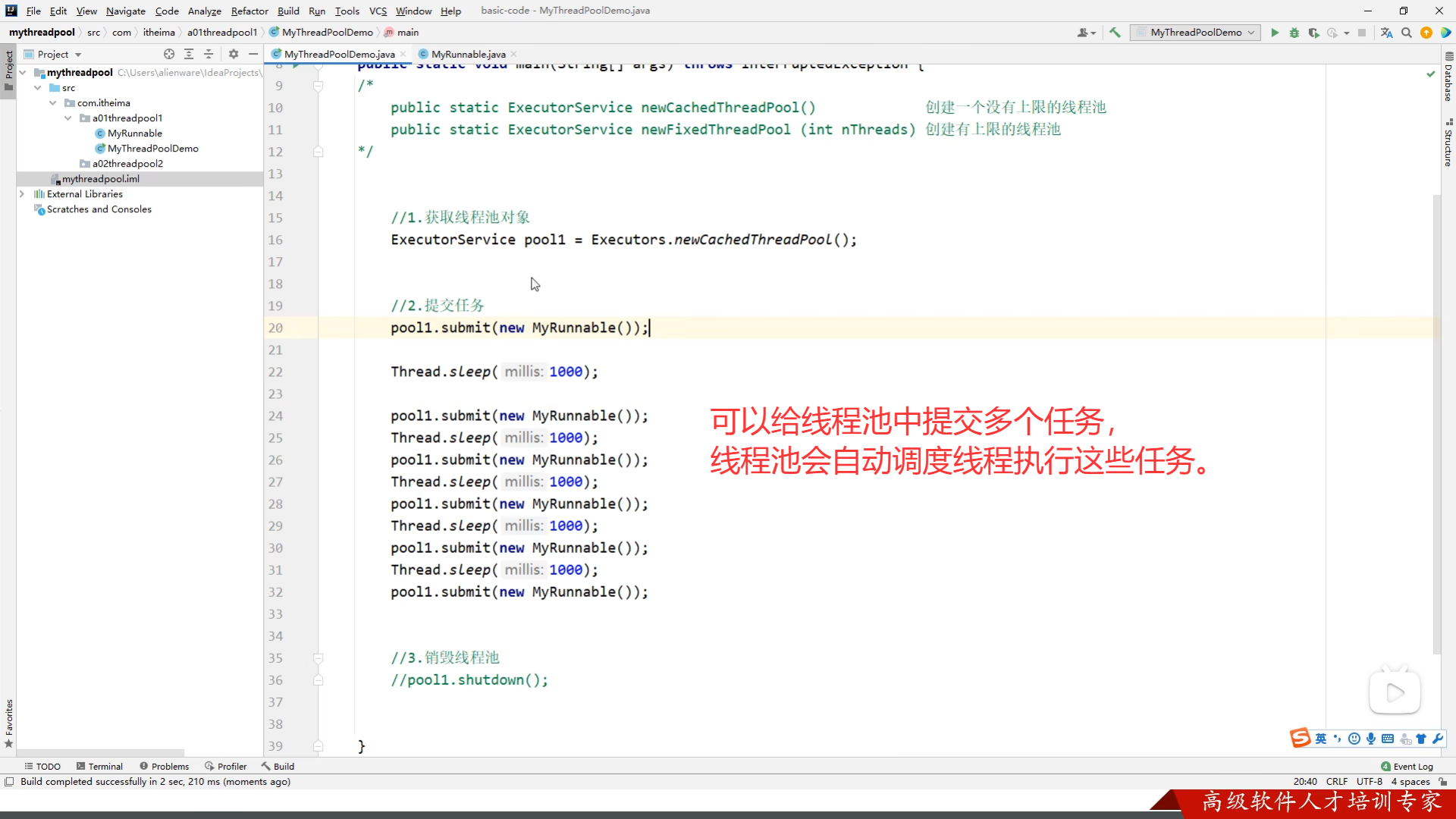Collapse the a01threadpool1 package node
The width and height of the screenshot is (1456, 819).
pyautogui.click(x=68, y=118)
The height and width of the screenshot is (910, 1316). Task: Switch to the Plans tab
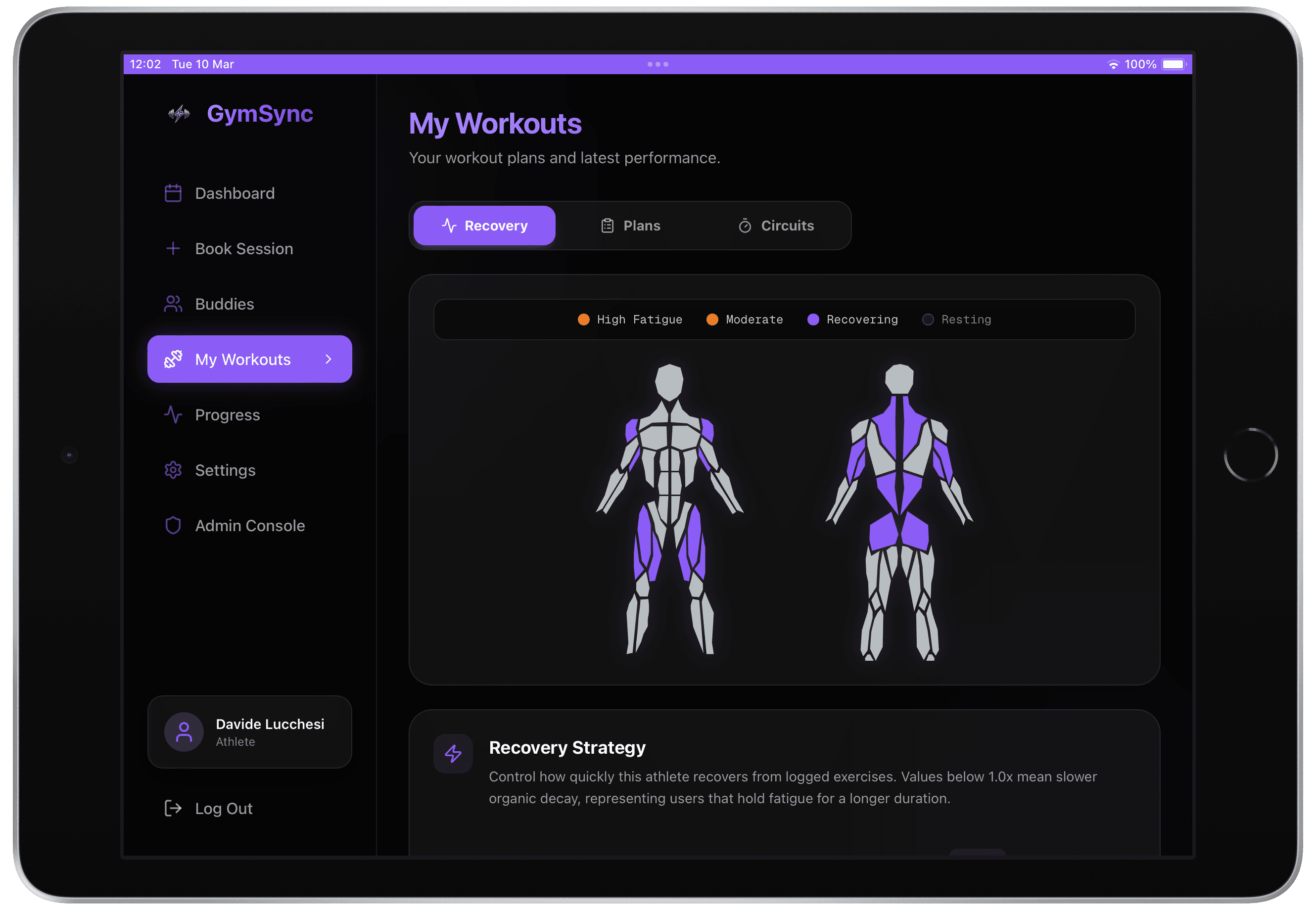pyautogui.click(x=630, y=226)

§ Exercise
Please give again only those lines that run from the one containing "The height and" through the final line of the listing, both included, exactly as written and without pictures.

§ Answer to the exercise
The height and width of the screenshot is (910, 1316). Task: Switch to the Plans tab
pyautogui.click(x=630, y=226)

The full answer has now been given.